We were able to isolate V. cholerae in 20.0% of the sewage (environmental) samples. This finding is also low in comparison to the results reported in sewerage samples investigated from Kathmandu valley (43.5%) [12] and India (87.0%) [20]. The diarrheal outbreak affected area in Gaidatar village does not have a proper sewage system, similar to those in the cities around urban areas. The houses are scattered, and drainage comingles with rainwater and/or household used which flows to the farming and/or open field. Toilets in the village are equipped with a safety tank-type (or at least pit-latrine/toilet) so that the fecal matter is maintained within until the tank becomes full. Drainage water, however, may contain fecal matter and this commonly occurs as the water is used for washing fecal matter-soiled clothes of small children. Since the sewage samples in this study were collected from the drainage water in the affected area, this may be the reason why V. cholerae culture positivity tested low in these samples.

All V. cholerae isolates recovered from both the diarrheic stool and environmental (sewage) samples were identified as O1 Ogawa serotype. This finding was in agreement with previous findings from Nepal where V. cholerae O1 Ogawa serotype has been found to be associated with cholera outbreaks [10, 11, 15, 17, 19]. Cholera outbreak due to drug resistant V. cholerae serogroup O1 Ogawa serotype (biotype El Tor) has also occurred in Nepal [11]. However, V. cholerae O1 Hikojima and Inaba as well as V. cholerae O139 are also reported in some cholera outbreaks in Nepal [16, 21]. Of note, all V. cholerae isolates from samples collected during the 2016 rainy summer in Kathmandu had O1rfb gene and were positive for virulence gene such as ctxA, ctxB, tcpA, tcpI, hlyA, rtxA, rtxC, rstR, zot and ace (unpublished data).

Because of several reasons, supply of reliably safe drinking water throughout the country has not been possible in Nepal and the drinking water across the country has been reported to be contaminated with pathogenic and/or potentially pathogenic microbes [22,23,24]. Previous outbreaks of diarrheal diseases, including cholera have been found to be associated with contamination of drinking water sources [22,23,24,25]. The introduction of sand-filtered drinking water has been shown to reduce the number of diarrheal disease cases [25]. Present finding of fecal indicator bacteria in drinking water samples (100% positive for coliforms and 87.5% positivity for Esch. coli) was in agreement with previous findings [22,23,24] and could be associated with the diarrheal outbreak in the Gaidatar village.

Parasitic investigation of fecal samples showed dominance of protozoan parasites, particularly G. lamblia, a well-known waterborne diarrheagenic parasite. However, almost all of the parasites were found in non-diarrheal stool samples collected from healthy school children. This finding suggests that the diarrhea outbreak in this village was caused by agents other than G. lamblia, most probably due to V. cholerae as evidenced by isolation of the bacteria in diarrheic stool of the patients.

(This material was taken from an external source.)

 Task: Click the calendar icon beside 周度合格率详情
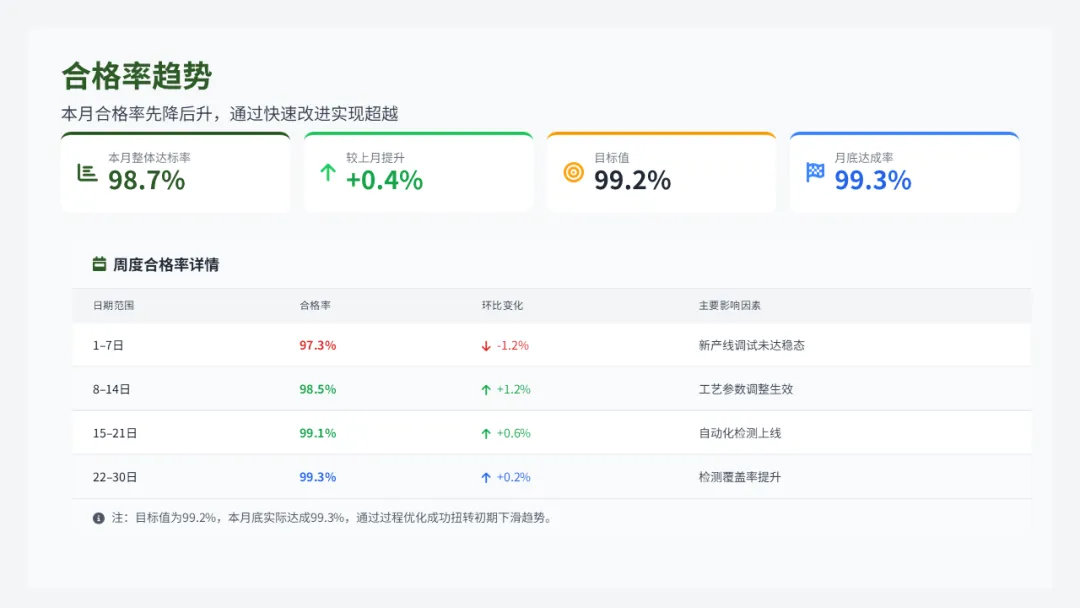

Taken together, the findings of our study provide evidence that the diarrheal outbreak in Gaidatar village was associated with V. cholerae O1 Ogawa serotype, possibly transmitted through the drinking water sources contaminated with fecal matters from the sewage (drainage). However, other diarrheagenic agents, such as enteric viruses transmitted by fecal contamination of the drinking water sources might also have contributed to the cause. Thus, efforts must be put in making the drinking water safe to avoid future outbreaks of diarrheal diseases.

Limitations

  • Although the outbreak affected over 1500 people, we were able to collect stool samples only from 16 people with acute gastric illness undergoing treatment at the local health facility.

  • This study is limited to the investigation of bacteria and parasites in the samples, but did not investigate the contribution of enteric viruses in diarrheal diseases, which are also a major cause of gastroenteritis worldwide.